The first limitation of this study is that it was a post hoc analysis of a single-center randomized trial. The use of inotrope or vasopressor in the original study was protocolized, which may have affected the increase in the inotropes or vasopressors, hence the VIS and the predictive performances of the SSS in the first hour of management. Nevertheless, the randomization drug was not associated with increase mortality in the multivariable analysis. Secondly, all patients diagnosed with RSS had a severe cardiomyopathy diagnosed with cardiac ultrasound, which is a sufficient criterion for the diagnosis of RSS. Indeed, cardiac ultrasound is questionable due to the subjectivity of the exam and the risk of error for the diagnosis of cardiac failure due to the presence of hypovolemia. Yet, this risk for over-diagnosis of RSS appears unlikely when considering the good performance of the scores and the high mortality in the RSS group. Thirdly, most scores used or currently discussed in the question of sepsis and septic shock diagnosis were unavailable in our cohort, hence we could not compare their performance with the SSS.

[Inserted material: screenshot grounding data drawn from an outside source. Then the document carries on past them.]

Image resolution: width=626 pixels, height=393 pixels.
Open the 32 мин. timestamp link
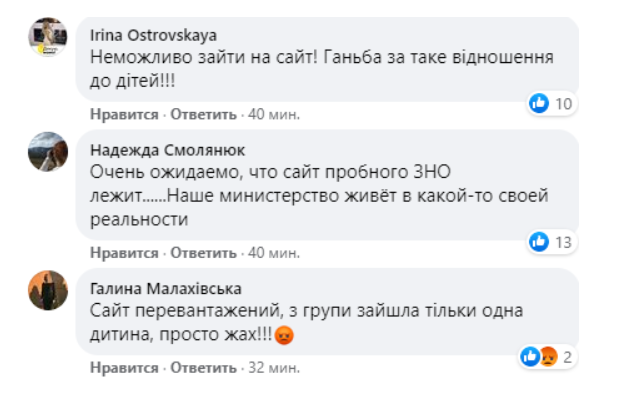click(x=274, y=367)
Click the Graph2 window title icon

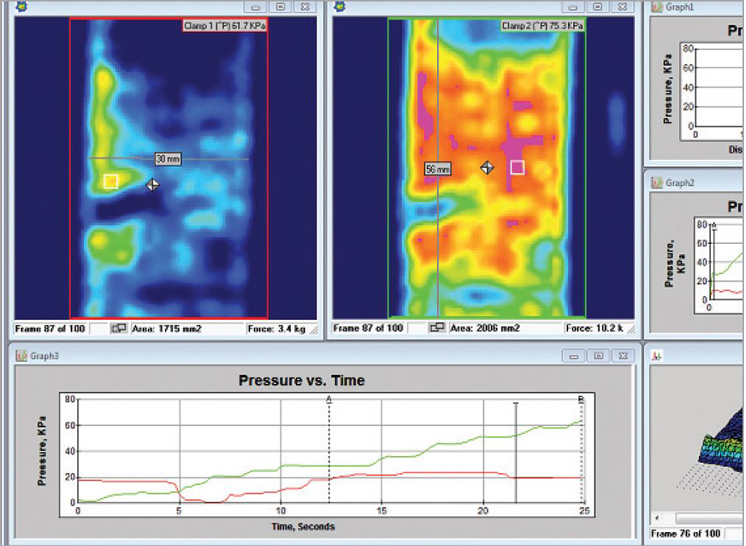pos(657,183)
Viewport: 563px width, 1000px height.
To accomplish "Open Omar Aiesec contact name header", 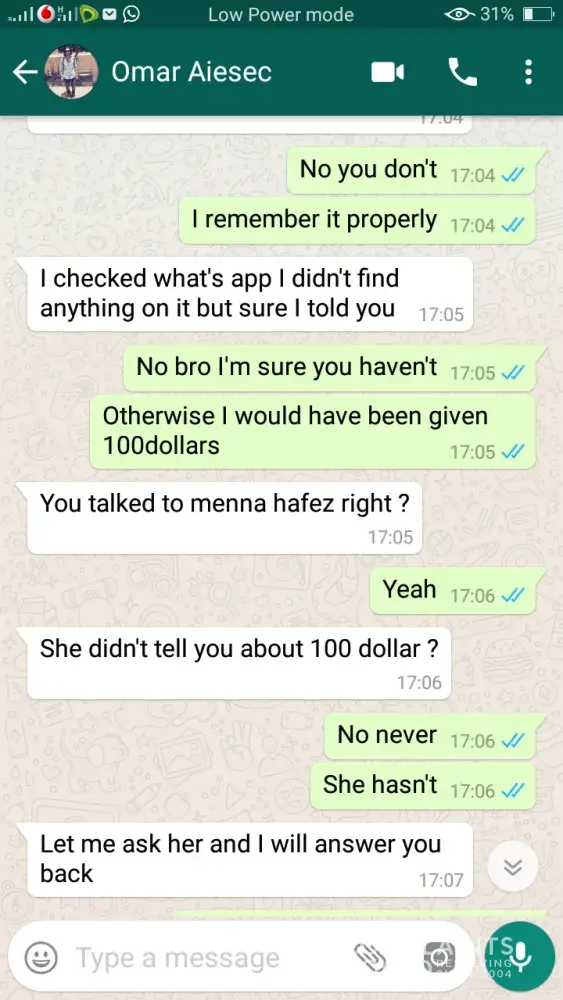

This study’s strengths are the homogeneous and well-characterized cohort of patients with septic shock with timely measured SSS. It is to our knowledge the first prospective study to evaluate sequentially during the first 24 h the prognosis performances of these scores in pediatric septic shock patients. This study provides clear evidence that RSS is a specific entity responsible for most deaths in pediatric septic shock.